Popular airsoft gun draws complaints

Police, parents fear realistic-looking toys will lead to accidents

? Air-powered toy guns that look real are becoming increasingly popular, worrying police, parents and officials who say the fake guns could cause real tragedies.

Not only can an airsoft gun’s plastic pellets harm people’s eyes, as one Leawood seventh-grader learned, but the gun’s incredible realism also endangers anyone who brandishes one in public, police said.

“Ask people which one of these (guns) is real,” Leawood Police Officer Phil Goff said, comparing one of the toy guns recently waved by an 11-year-old child to the handguns carried by police, “and I bet they’ll get it wrong.”

Manufactured in Asia, airsoft guns are powered by air and fire plastic 6 mm BBs, which are larger and softer than metal BBs. Still, the plastic pellets can penetrate an eye, damage an eardrum or chip a tooth.

The guns are patterned after dozens of real weapons, ranging from Glock semiautomatic pistols to Uzi submachine guns and M-16 assault rifles.

Goff said many children were playing neighborhood war games with the guns.

One such game nearly turned tragic for Max Tideman, a seventh-grader at Leawood Middle School.

Last fall, Max had just removed his protective goggles when another child, unaware the game had ended, turned a corner and shot Max in the eye. The pellet left a perfect impression on Max’s cornea, said his mother, Susan Tideman. Multiple doctor visits later, Max’s eye still does not dilate correctly.

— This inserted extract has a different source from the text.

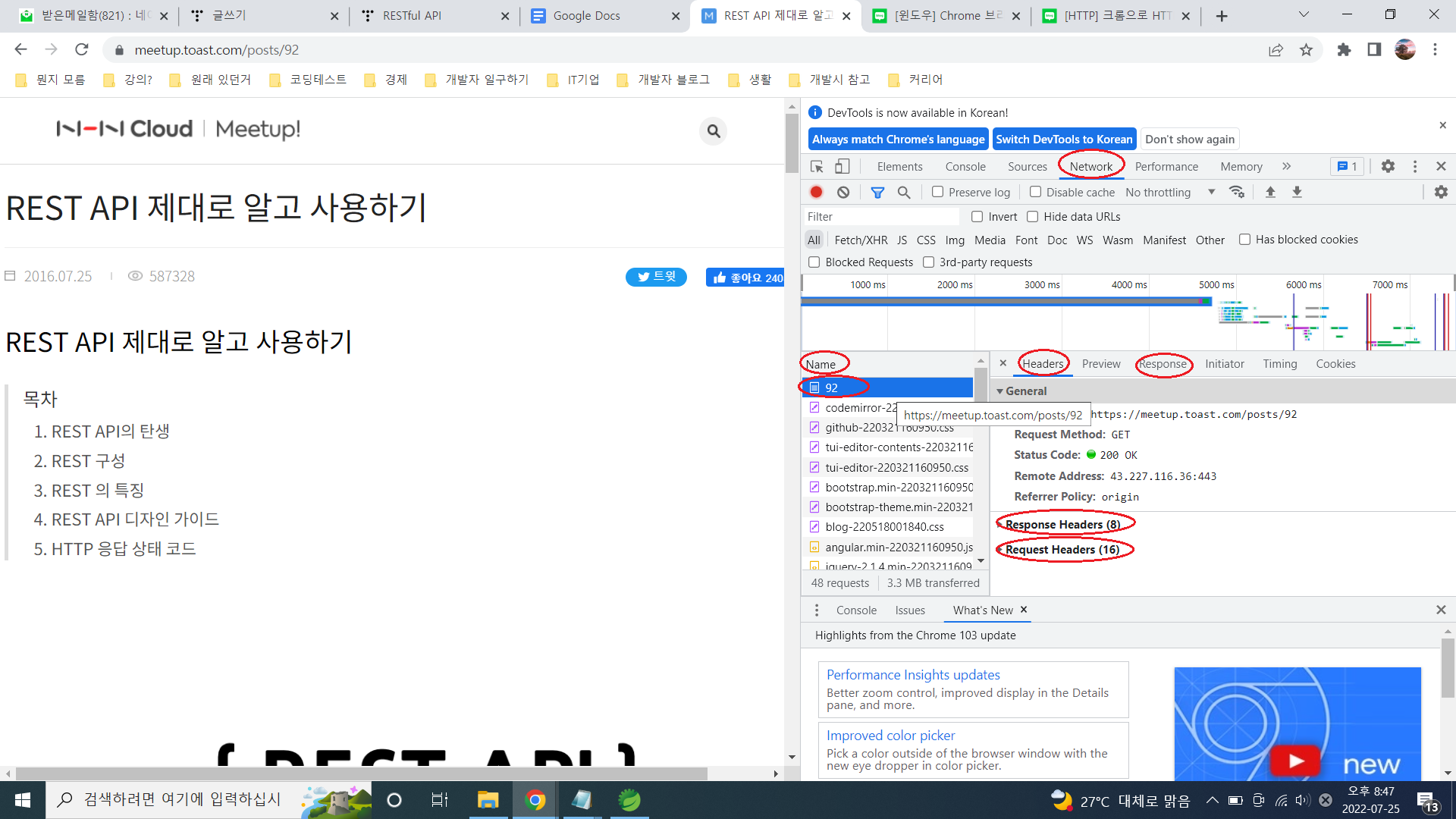Viewport: 1456px width, 819px height.
Task: Tick the Hide data URLs checkbox
Action: pos(1033,217)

Mike Ladd, president of Valkyrie Air, an Olathe-based airsoft recreation company that sells the guns, arranges competitions and leases the guns at airsoft events. He purchased his first airsoft gun, a replica of a German-made assault rifle, nine years ago. After he returned from a game, he leaned the rifle against his car while unloading other gear. Suddenly, an Olathe police officer, who had driven past Ladd’s home, ordered him away from his car.

According to Ladd, after he told the officer the gun wasn’t real, the officer examined the gun and said, “Good thing that wasn’t in your hand.”

“It was a very good lesson,” Ladd said.